Hassan Blasim is an Iraqi-born writer who writes in Arabic. His short story collection,
The Iraqi Christ, won the 2014 Independent Foreign Fiction Prize. This story is part of a collection of five contemporary Arabic short stories. It was one of 24 published in The Common Mag, Issue 11, which is dedicated to new fiction from across the Arab world.
The narrator here is a ghost, yet it is not a ghost story. Also, though we all have read news accounts of such abandoned war zone villages and incidents of lone soldiers being tortured by enemy forces, reading about these things here gives them a different kind of immediacy and intensity. Most troubling of all, of course, is the central story about the mother and her daughter, both waiting for the father to return as he had promised them.
Sawsan’s mother was too frightened to move to another town without her husband. Her familiar life in the village where she had always lived had been torn apart, and the woman was now living a nightmare. She had heard that the regime militias were committing atrocities. People called them the “ghosts” and said they raped women and girls but preferred those with fair complexions. So the mother decided to give Sawsan a suntan. She forced her to sit in the sun for hours on end. Maybe they would leave her daughter alone if her skin were the color of burnt barley bread. The woman took other precautions. She had a pistol, and she had gathered all the village dogs in front of her house in the hope that they would frighten off anyone thinking of coming close. Sawsan was as frightened as her mother. More than once she thought of running away, but she had no idea where she could go.
This is another Iraq story.
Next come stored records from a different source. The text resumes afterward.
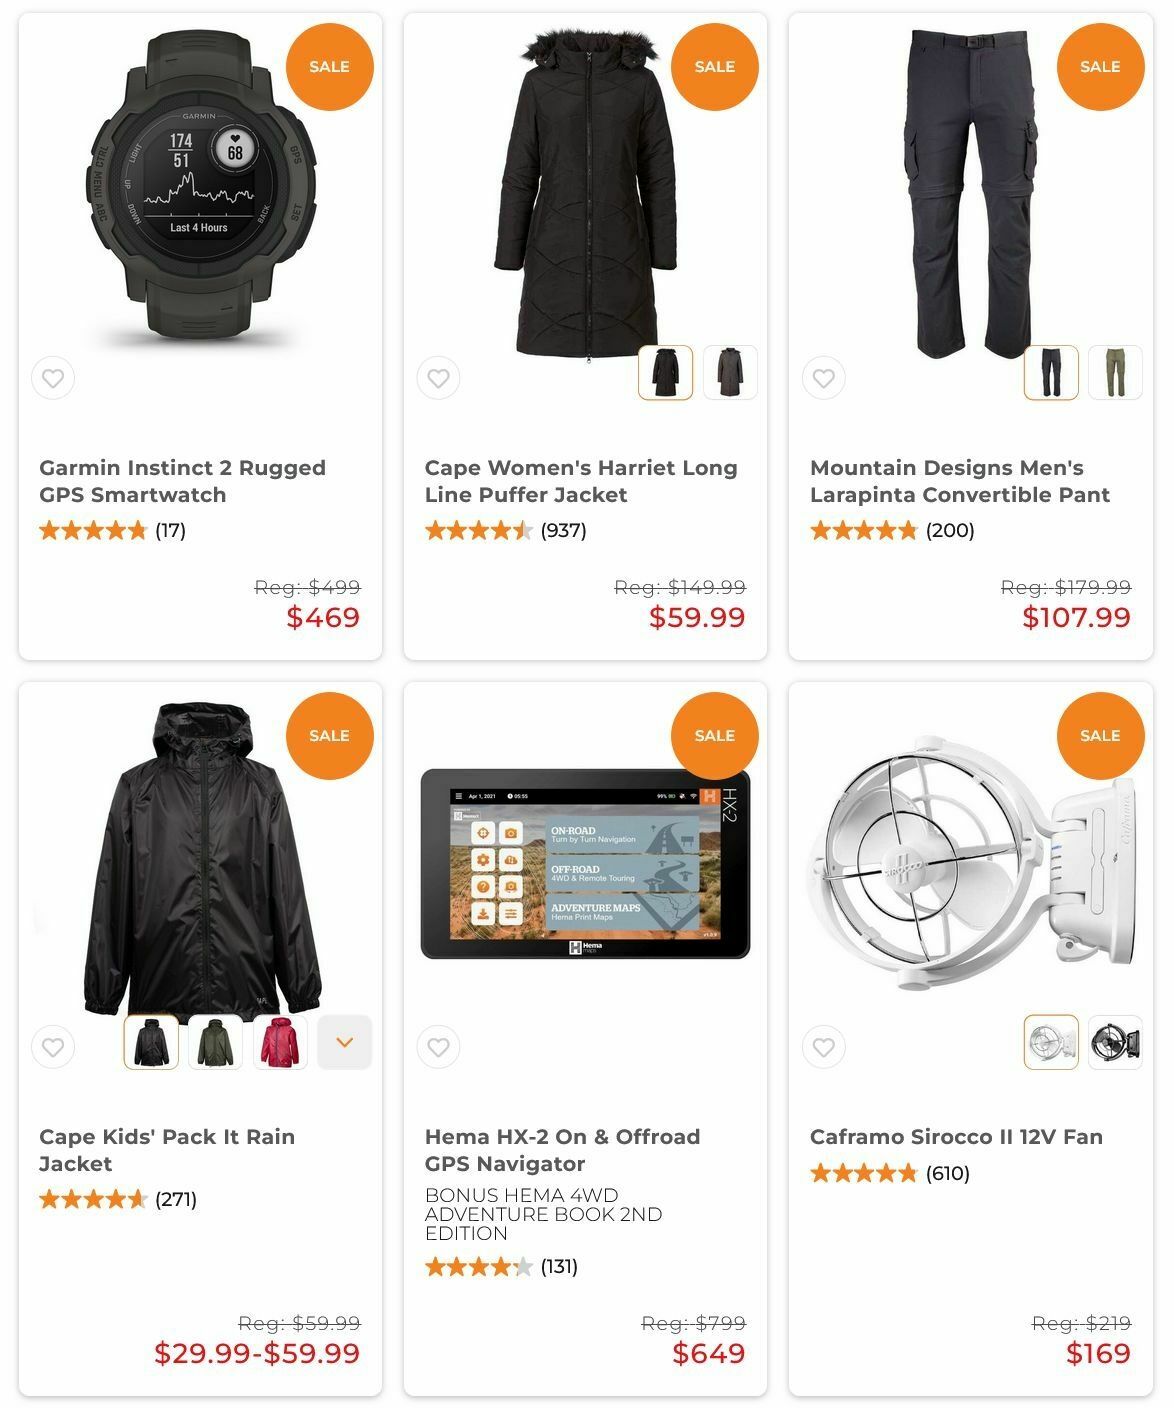Open the Garmin smartwatch product image
This screenshot has width=1174, height=1408.
(x=199, y=185)
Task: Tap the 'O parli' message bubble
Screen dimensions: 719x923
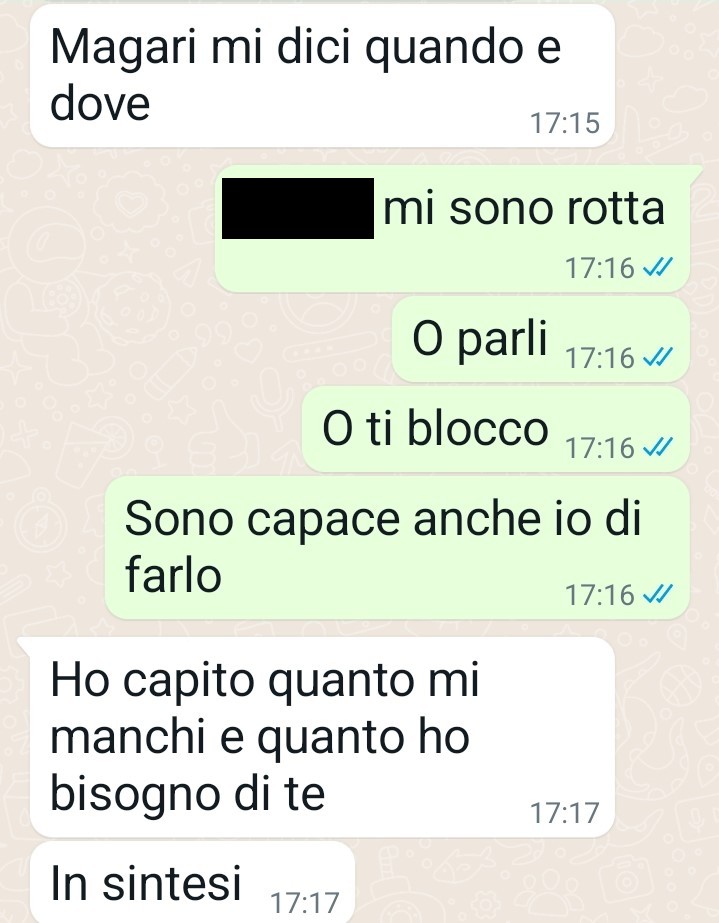Action: coord(541,340)
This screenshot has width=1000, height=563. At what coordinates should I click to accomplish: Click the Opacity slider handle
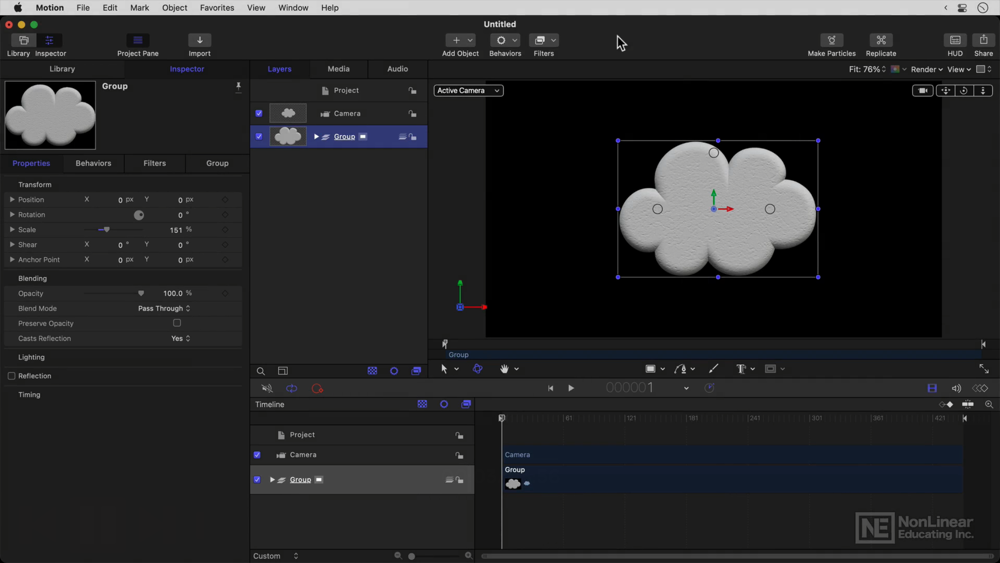click(141, 293)
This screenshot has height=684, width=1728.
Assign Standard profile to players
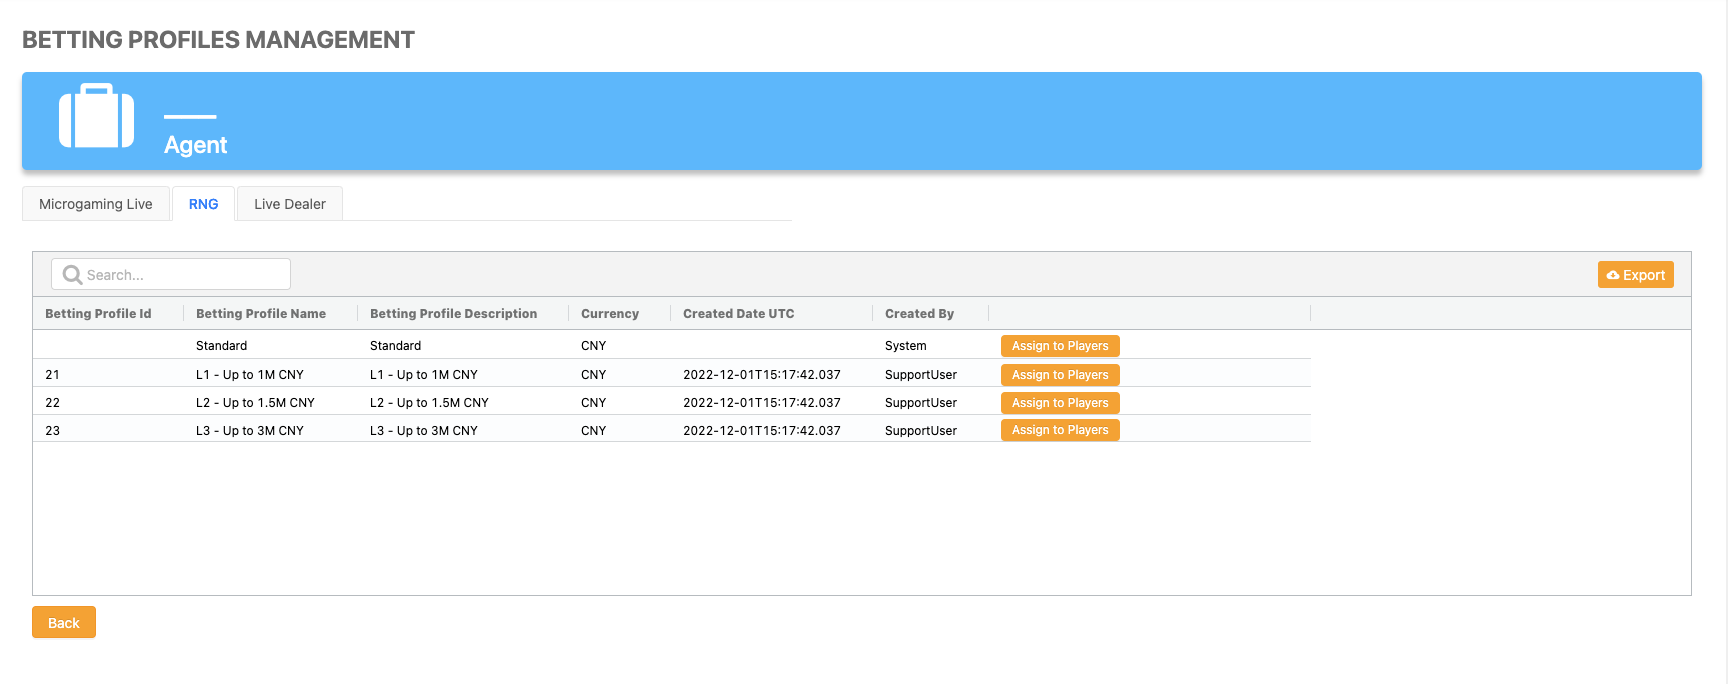point(1059,346)
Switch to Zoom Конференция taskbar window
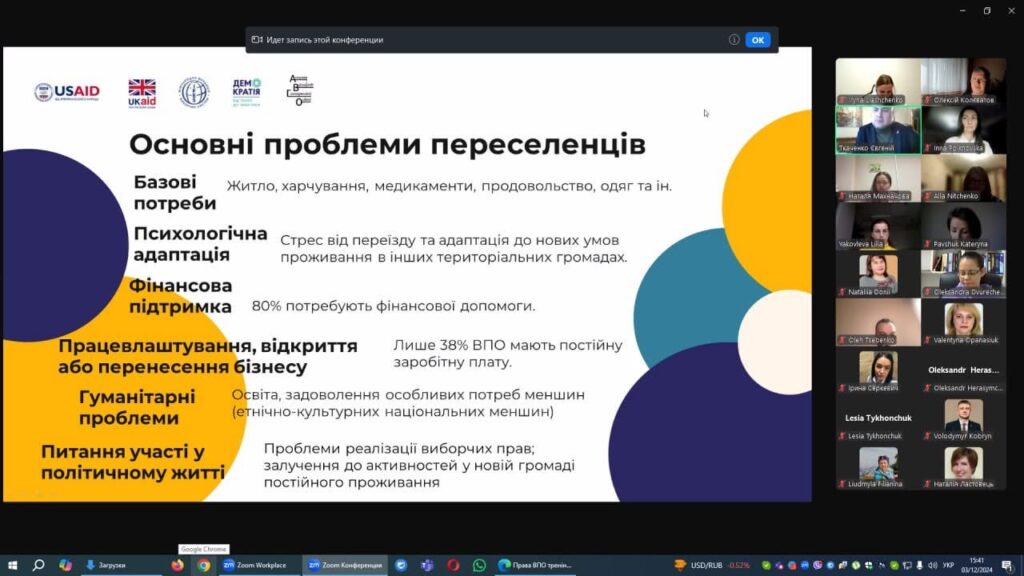 click(x=345, y=565)
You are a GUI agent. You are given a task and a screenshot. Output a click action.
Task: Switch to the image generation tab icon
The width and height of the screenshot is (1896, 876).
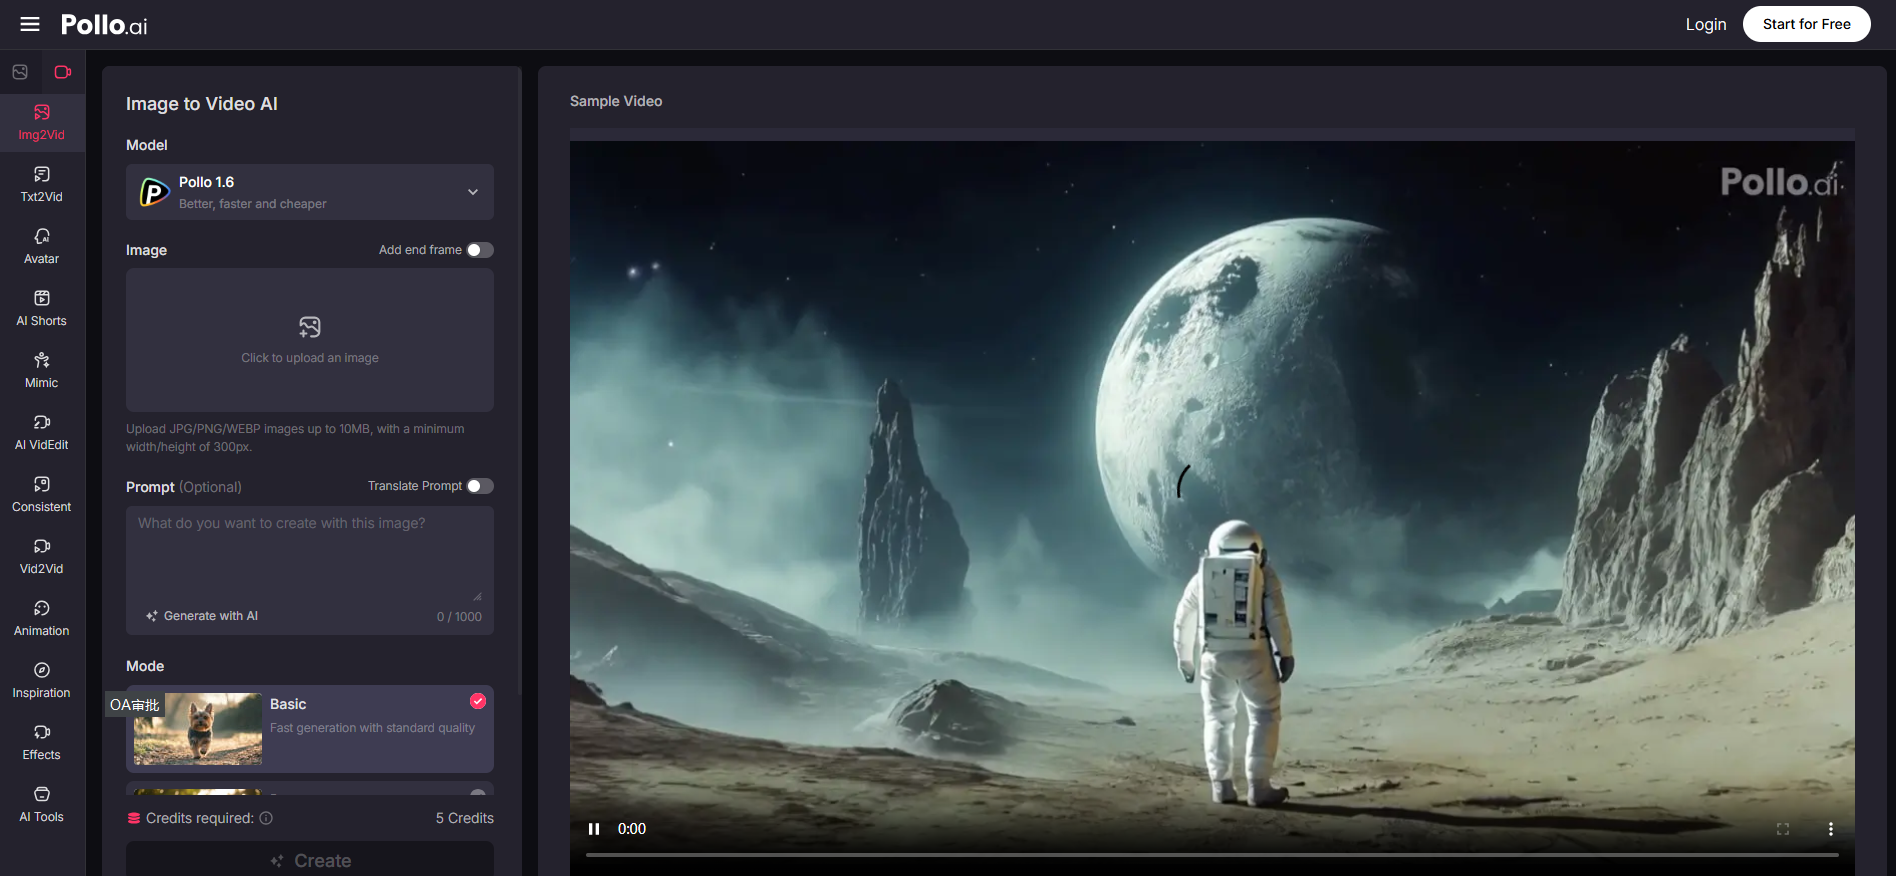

At under 1,000 words, it’s a brilliant piece of flash fiction that shows us a man attempting to return to his family life after having lived in captivity for 20-some years. He finds it hard to get accustomed to a world of new objects and create some sort of normal existence for himself. His daughter, whom he had last known as a five-year-old, is also working to adjust to having him around. Both lives have been disrupted by war and both are trying to re-acclimate in their own ways.
Sahira was standing in the doorframe, watching her father grow transparent as the morning sun glowed in her bleach-white kitchen. He sat at the marble table, gutting a radio transistor. The sun washed right through him. Sahira reached out for him, but Saleh shrugged away and disappeared like a mirage against the white walls.